▸ What you have to do
Format the listing below as a Markdown table with the columns No. and Line, starting at the line containing "2420x1512 pixels. Task: Click" and continuing through the end of the listing. Number each row, skip blank lines, and leave the pictures out.

▸ Raw records

* * * * *

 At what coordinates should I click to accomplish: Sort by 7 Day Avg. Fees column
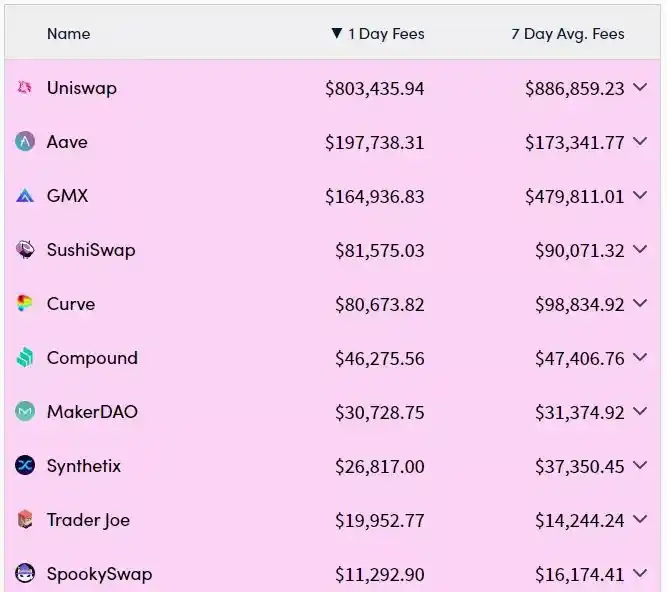568,34
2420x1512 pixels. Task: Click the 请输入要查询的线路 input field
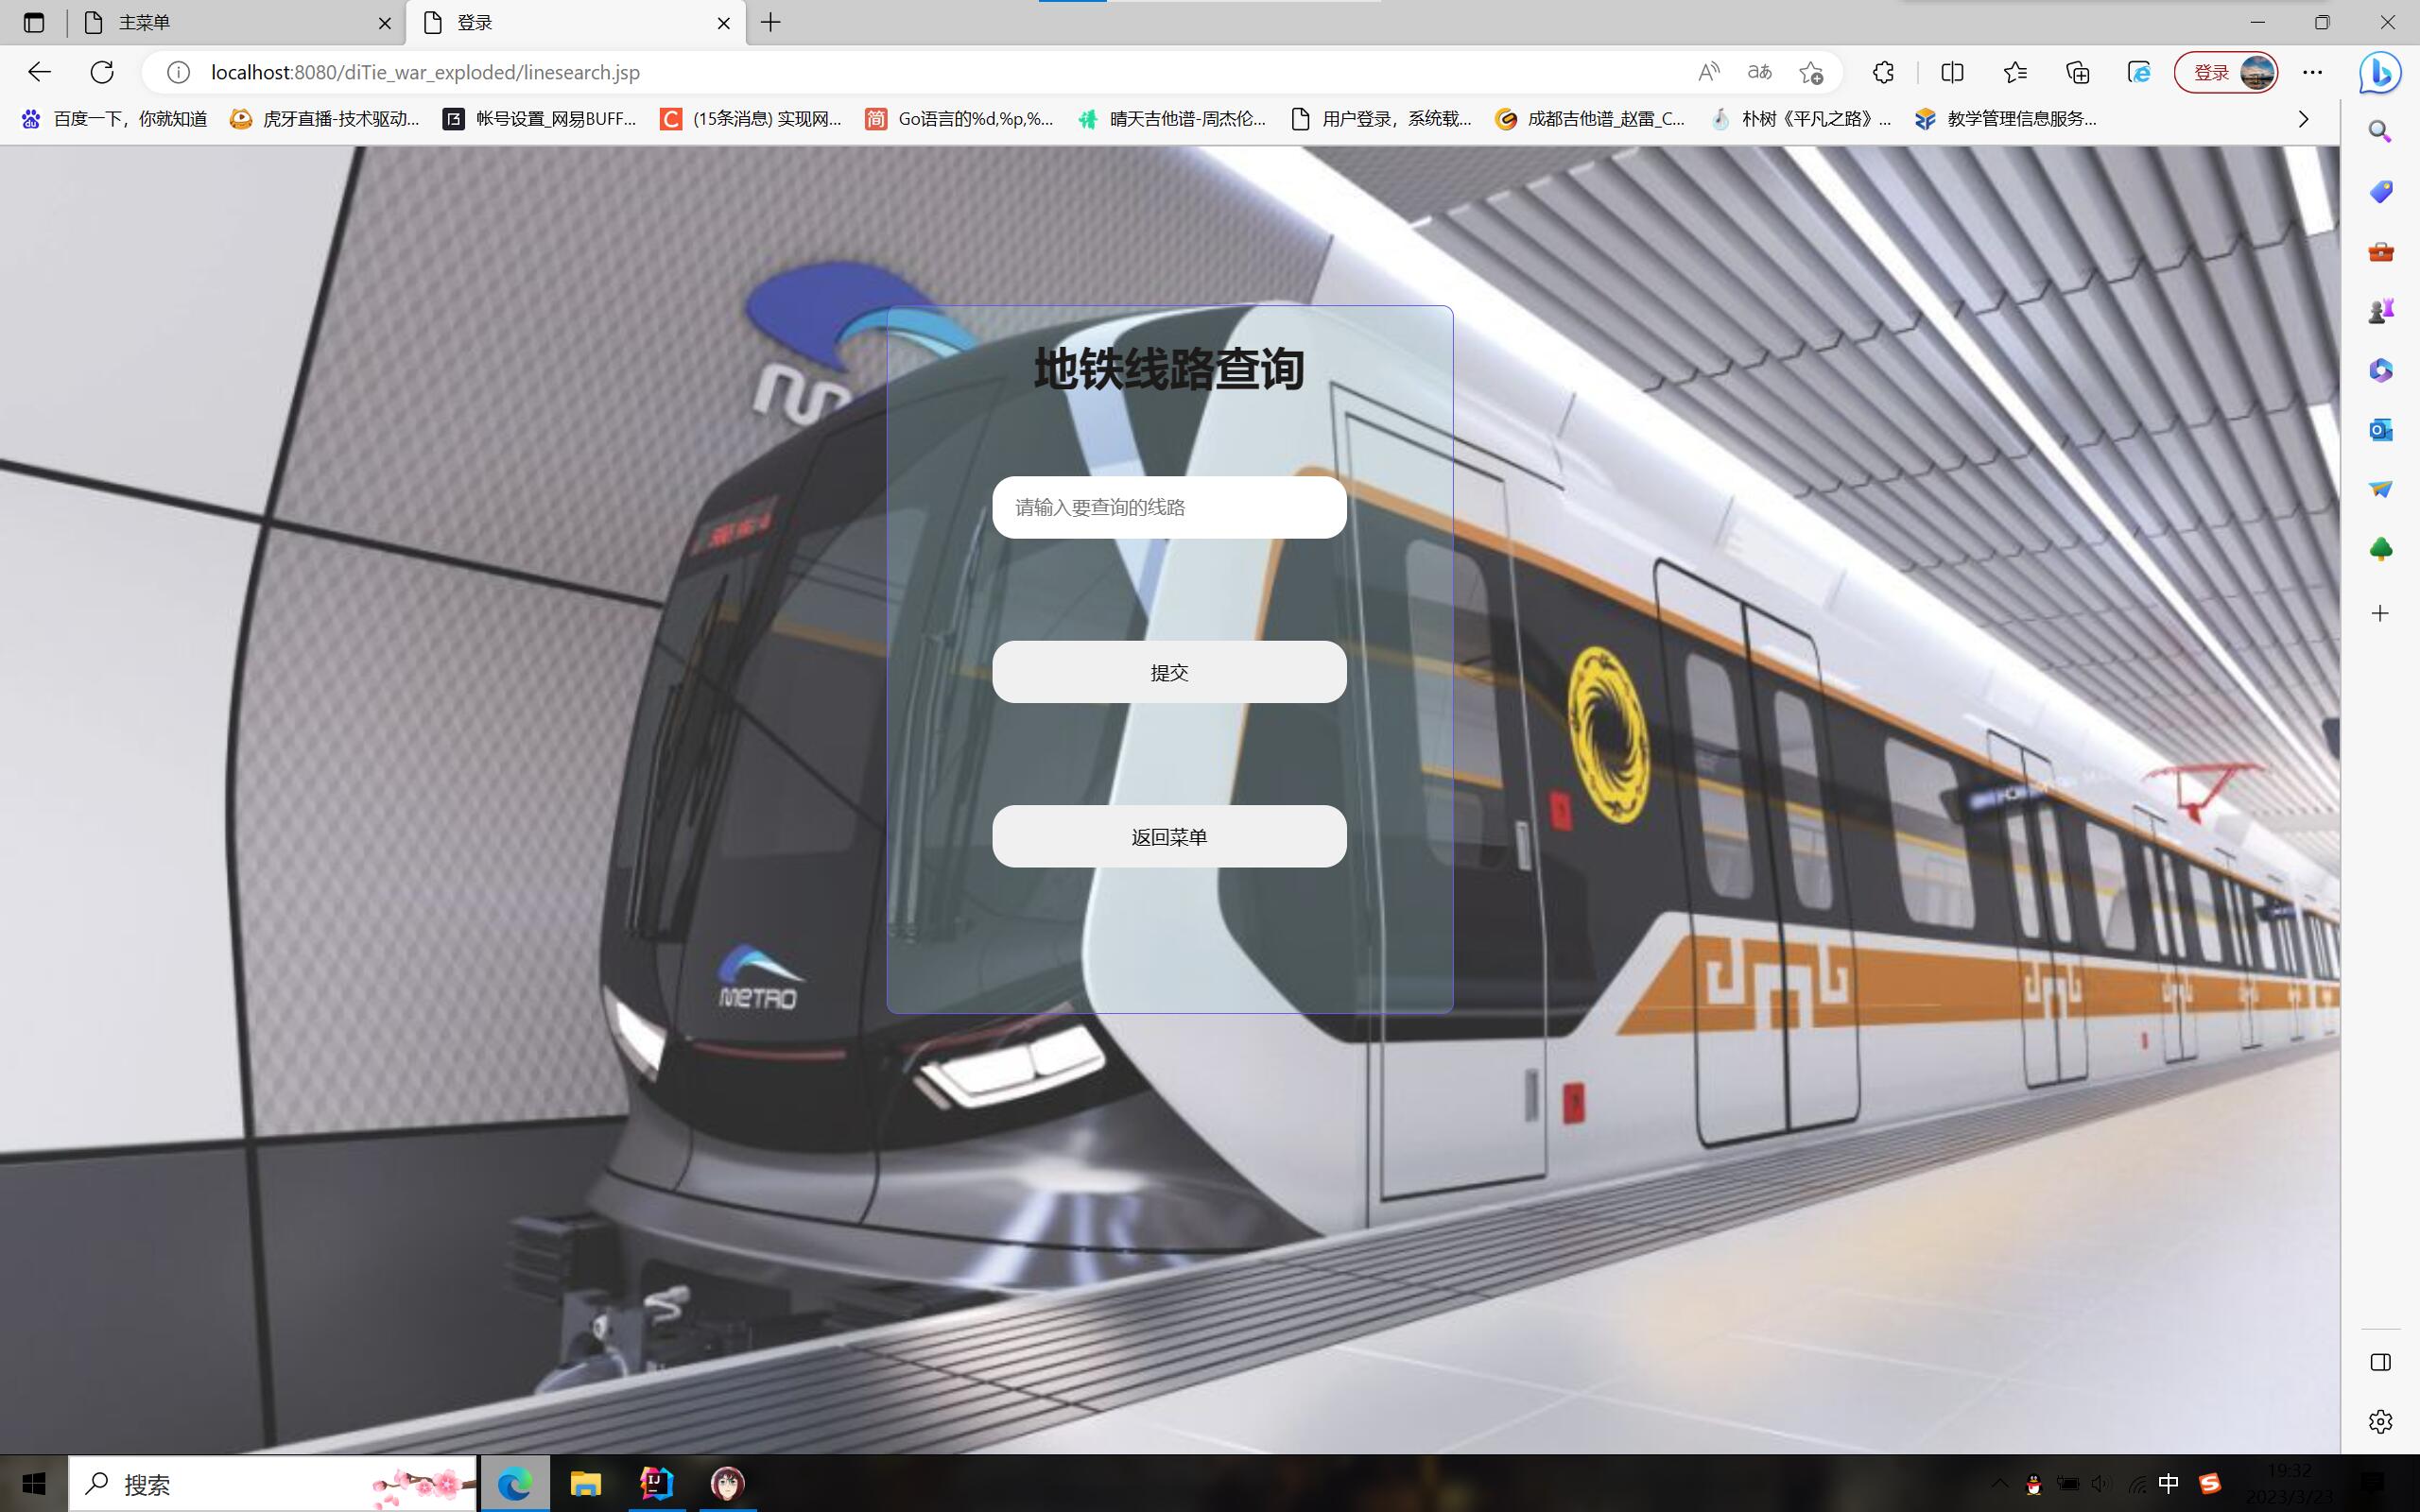[1169, 507]
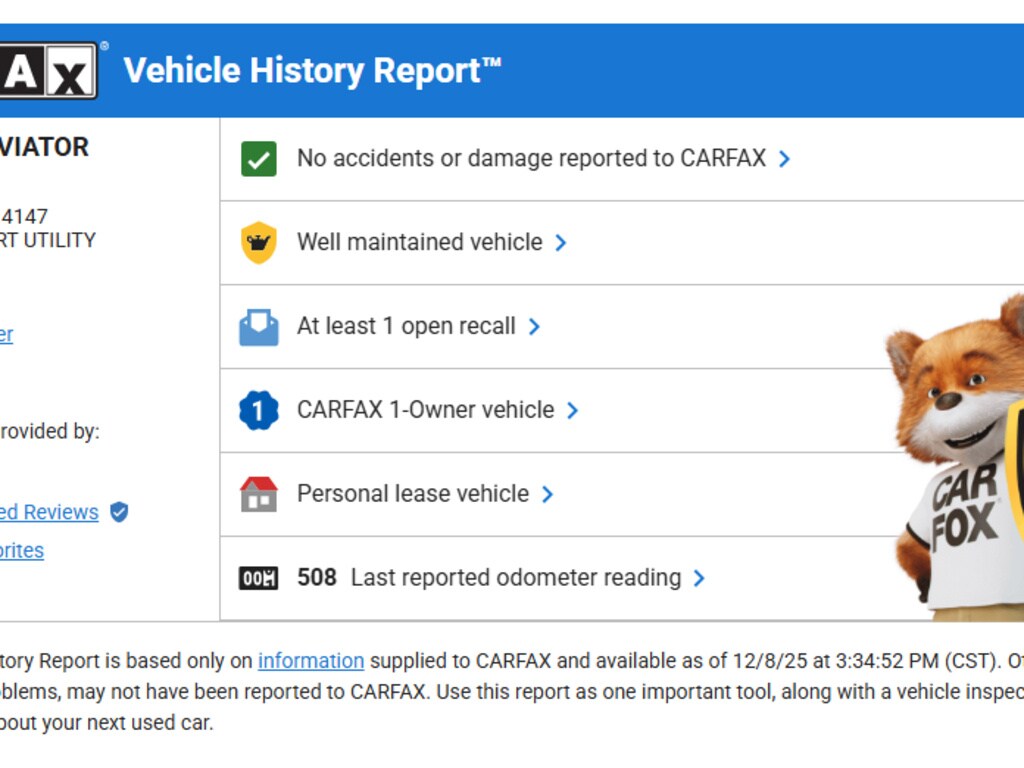Click "At least 1 open recall" text
1024x768 pixels.
click(x=406, y=326)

* * * * *

▸ Exercise response
| No. | Line |
|---|---|
| 1 | 2420x1512 pixels. Task: Click the 请输入要查询的线路 input field |
| 2 | [1169, 507] |
| 3 | Click "At least 1 open recall" text |
| 4 | 1024x768 pixels. |
| 5 | click(x=406, y=326) |